Impute Demo¶
This notebook demonstrates how to use the SimpleSmartImputer
module from MissMecha for basic missing value imputation.
We will:
Create a small dataset with both numerical and categorical features
Apply automatic imputation strategies
Inspect the imputed results
[1]:
# --- Import Required Libraries ---
import pandas as pd
import numpy as np
# --- Set random seed for reproducibility ---
np.random.seed(42)
[2]:
# --- Create a Synthetic Dataset ---
data = {
'age': [25, np.nan, 30, 22, np.nan, 28, 35, 40, np.nan, 32],
'income': [50000, 60000, np.nan, 52000, 58000, np.nan, 61000, 59000, 57000, np.nan],
'gender': ['M', 'F', 'M', np.nan, 'F', 'F', 'M', 'F', np.nan, 'F']
}
df = pd.DataFrame(data)
print("Original dataset with missing values:")
df.head()
Original dataset with missing values:
[2]:
age | income | gender | |
---|---|---|---|
0 | 25.0 | 50000.0 | M |
1 | NaN | 60000.0 | F |
2 | 30.0 | NaN | M |
3 | 22.0 | 52000.0 | NaN |
4 | NaN | 58000.0 | F |
[5]:
# --- Apply SimpleSmartImputer ---
from missmecha.impute import SimpleSmartImputer
# Instantiate the imputer
imp = SimpleSmartImputer(cat_cols=['gender'])
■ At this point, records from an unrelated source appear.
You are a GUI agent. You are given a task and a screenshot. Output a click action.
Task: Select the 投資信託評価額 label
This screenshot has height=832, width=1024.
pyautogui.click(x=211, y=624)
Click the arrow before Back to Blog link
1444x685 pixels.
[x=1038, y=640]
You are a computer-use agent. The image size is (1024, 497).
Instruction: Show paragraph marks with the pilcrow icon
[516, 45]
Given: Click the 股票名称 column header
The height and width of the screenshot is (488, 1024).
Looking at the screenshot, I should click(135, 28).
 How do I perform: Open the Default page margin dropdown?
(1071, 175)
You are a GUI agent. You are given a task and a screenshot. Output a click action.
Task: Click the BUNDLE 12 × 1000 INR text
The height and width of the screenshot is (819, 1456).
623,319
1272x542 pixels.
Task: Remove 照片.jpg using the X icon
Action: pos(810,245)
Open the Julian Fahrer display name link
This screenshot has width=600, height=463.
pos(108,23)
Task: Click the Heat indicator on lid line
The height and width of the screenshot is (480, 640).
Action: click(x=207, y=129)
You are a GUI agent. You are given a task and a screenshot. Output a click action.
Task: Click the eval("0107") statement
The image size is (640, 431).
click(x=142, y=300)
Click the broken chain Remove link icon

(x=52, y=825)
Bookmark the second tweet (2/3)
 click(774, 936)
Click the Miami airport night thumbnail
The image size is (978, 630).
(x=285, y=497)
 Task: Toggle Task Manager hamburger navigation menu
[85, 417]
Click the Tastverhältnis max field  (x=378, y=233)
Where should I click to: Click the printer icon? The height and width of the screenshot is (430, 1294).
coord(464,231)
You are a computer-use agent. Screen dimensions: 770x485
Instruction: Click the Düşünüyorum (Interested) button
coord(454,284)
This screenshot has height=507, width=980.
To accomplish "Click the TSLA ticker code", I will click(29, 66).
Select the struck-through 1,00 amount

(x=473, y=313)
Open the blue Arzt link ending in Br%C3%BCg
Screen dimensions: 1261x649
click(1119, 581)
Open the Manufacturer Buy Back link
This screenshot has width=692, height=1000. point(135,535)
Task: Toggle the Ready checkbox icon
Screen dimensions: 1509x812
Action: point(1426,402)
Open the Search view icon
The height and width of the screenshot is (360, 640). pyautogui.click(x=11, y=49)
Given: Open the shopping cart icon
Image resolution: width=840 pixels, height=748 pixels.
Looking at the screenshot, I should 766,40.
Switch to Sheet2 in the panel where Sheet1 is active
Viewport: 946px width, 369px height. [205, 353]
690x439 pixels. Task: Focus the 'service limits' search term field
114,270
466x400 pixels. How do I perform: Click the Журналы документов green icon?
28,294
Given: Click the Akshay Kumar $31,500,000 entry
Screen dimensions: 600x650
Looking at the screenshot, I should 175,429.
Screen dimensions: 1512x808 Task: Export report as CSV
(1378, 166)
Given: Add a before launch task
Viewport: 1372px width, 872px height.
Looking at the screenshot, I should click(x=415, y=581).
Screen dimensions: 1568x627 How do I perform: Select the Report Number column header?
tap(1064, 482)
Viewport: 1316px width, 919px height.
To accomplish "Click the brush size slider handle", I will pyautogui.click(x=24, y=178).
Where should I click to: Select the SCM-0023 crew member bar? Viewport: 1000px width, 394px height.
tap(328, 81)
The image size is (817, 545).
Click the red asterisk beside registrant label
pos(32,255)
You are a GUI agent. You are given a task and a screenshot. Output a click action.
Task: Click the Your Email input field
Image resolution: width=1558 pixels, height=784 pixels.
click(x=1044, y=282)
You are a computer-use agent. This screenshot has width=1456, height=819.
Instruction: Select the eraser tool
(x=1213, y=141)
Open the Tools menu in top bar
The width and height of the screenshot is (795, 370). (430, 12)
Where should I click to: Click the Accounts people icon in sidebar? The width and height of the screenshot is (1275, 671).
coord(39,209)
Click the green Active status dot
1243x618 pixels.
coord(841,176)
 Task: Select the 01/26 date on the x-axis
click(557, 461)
# Fit and transform the data
df_imputed = imp.fit_transform(df)
print("Imputed dataset:")
df_imputed.head()
[SimpleSmartImputer] Column 'age' treated as numerical. Fill value = 30.285714285714285
[SimpleSmartImputer] Column 'income' treated as numerical. Fill value = 56714.28571428572
[SimpleSmartImputer] Column 'gender' treated as categorical. Fill value = F
Imputed dataset:
[5]:
age | income | gender | |
---|---|---|---|
0 | 25.000000 | 50000.000000 | M |
1 | 30.285714 | 60000.000000 | F |
2 | 30.000000 | 56714.285714 | M |
3 | 22.000000 | 52000.000000 | F |
4 | 30.285714 | 58000.000000 | F |
Note¶
Numerical columns (e.g.,
age
,income
) are imputed using the mean.Categorical columns (e.g.,
gender
) are imputed using the mode.No manual column type specification is required; MissMecha detects types automatically.
For more advanced control, users can manually specify column types or customize imputation behavior.
Key Takeaways¶
Automatically imputes numerical columns with mean and categorical columns with mode.
Supports scikit-learn style API (
fit
,transform
,fit_transform
).Allows manual specification of categorical columns if needed.
Provides a quick and lightweight baseline for missing data imputation.